In conclusion, the ability of C36m and TIP4P-D to keep the transient α-helices during the simulation and to prevent the artificial collapse of IDR structures suggests that this combination is most robust for our studied proteins. This is noteworthy considering that C36m was not optimized in combination with TIP4P-D, but with TIPS3P and its variants (28). We believe that the C36m and TIP4P-D combination is a promising candidate for a benchmarking on a wider range of proteins, as was done, e.g., by Robustelli et al. (45).

It should be noted that the tests discussed so far utilize a limited set of the most readily available experimental values. We already discussed that NMR relaxation data distinguished the performance of TIP3P and TIP4P-D water models better than R_g in the A99 and C36m simulations of δRNAP (details are presented in the section Impact of Selected Water Model). In the next section, we examine whether extending the benchmarking to NMR relaxation helps to discriminate the ability of force fields to describe dynamic properties of hybrid proteins.

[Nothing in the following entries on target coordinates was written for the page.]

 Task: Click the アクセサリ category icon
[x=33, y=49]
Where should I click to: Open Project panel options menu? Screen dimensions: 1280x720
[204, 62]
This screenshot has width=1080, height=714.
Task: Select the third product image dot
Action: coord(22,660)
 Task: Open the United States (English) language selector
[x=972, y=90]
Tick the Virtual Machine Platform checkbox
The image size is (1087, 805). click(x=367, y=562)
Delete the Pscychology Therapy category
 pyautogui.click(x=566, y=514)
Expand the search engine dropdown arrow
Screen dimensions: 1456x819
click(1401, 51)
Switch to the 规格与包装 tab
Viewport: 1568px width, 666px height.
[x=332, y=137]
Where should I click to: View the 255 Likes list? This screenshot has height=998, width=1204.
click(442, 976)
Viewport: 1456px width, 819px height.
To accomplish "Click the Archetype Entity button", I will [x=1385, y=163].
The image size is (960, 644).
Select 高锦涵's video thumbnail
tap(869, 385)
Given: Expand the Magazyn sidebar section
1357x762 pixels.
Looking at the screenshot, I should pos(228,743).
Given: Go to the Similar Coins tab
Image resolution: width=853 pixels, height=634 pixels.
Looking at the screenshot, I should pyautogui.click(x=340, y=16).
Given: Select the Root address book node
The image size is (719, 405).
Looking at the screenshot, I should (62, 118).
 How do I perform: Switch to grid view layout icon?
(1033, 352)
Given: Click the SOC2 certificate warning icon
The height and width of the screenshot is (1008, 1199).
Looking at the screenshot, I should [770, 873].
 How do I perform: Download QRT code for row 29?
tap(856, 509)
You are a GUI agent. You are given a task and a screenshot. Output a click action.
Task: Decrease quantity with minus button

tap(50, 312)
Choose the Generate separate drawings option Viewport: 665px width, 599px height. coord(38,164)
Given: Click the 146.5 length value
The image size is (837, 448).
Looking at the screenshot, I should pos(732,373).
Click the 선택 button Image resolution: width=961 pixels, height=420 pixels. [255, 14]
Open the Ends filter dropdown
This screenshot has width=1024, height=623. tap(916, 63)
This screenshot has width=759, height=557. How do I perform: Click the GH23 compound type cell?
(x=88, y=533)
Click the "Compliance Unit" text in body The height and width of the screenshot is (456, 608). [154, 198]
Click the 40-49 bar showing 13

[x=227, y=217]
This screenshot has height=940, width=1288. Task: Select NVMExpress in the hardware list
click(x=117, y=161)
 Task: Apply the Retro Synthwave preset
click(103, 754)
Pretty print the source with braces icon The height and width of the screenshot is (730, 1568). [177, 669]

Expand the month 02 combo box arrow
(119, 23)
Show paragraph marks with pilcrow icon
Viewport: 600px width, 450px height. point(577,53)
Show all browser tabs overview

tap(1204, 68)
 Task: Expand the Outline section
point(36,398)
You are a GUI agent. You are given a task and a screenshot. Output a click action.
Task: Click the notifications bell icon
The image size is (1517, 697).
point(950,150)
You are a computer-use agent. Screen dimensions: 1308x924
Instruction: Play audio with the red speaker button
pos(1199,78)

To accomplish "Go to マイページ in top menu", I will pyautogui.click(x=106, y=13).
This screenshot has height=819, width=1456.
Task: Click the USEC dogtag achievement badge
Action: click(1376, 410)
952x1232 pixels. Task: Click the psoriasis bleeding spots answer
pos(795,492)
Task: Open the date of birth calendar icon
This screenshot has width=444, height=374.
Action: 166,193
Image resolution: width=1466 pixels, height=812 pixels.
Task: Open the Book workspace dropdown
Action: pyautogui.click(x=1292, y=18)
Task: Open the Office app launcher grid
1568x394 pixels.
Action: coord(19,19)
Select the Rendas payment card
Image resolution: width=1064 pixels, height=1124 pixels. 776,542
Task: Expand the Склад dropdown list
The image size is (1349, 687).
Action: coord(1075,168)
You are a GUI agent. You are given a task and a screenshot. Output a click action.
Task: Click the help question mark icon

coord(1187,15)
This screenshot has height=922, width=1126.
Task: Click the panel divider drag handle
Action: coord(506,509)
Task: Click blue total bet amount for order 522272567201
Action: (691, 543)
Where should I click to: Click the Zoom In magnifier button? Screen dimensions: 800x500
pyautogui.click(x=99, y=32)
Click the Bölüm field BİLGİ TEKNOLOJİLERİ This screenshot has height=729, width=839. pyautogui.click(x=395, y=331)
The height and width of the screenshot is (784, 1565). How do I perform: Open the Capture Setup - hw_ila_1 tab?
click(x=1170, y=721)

Simulation of NMR relaxation data

To test the examined force fields within the MD framework more thoroughly, we compared their abilities to reproduce NMR relaxation rates. The NMR signal relaxes because of the local magnetic fields that fluctuate as a result of stochastic molecular motions. The stochastic reorientation of vectors describing the interactions contributing to relaxation is described by the correlation function. In real samples, large numbers of molecules with an almost isotropic distribution of orientations are measured. Consequently, the correlation functions have a simple analytical form (series of exponential functions). In simulations, the sufficient sampling of the orientations is difficult to achieve (in principle, data of large sets of independent trajectories should be averaged), which deteriorates the calculated correlation function regardless of the force field employed. In our analyses of limited numbers of trajectories, the ensemble averaging was approximated by calculating averages of correlation functions of different regions of the trajectories. The simulations should be also sufficiently long because the correlation function reflects only the effects of motions on the timescale covered by the simulation. The obtained predictions must be interpreted carefully to not confuse the artifacts of the force fields with the effects of the sampling scheme used.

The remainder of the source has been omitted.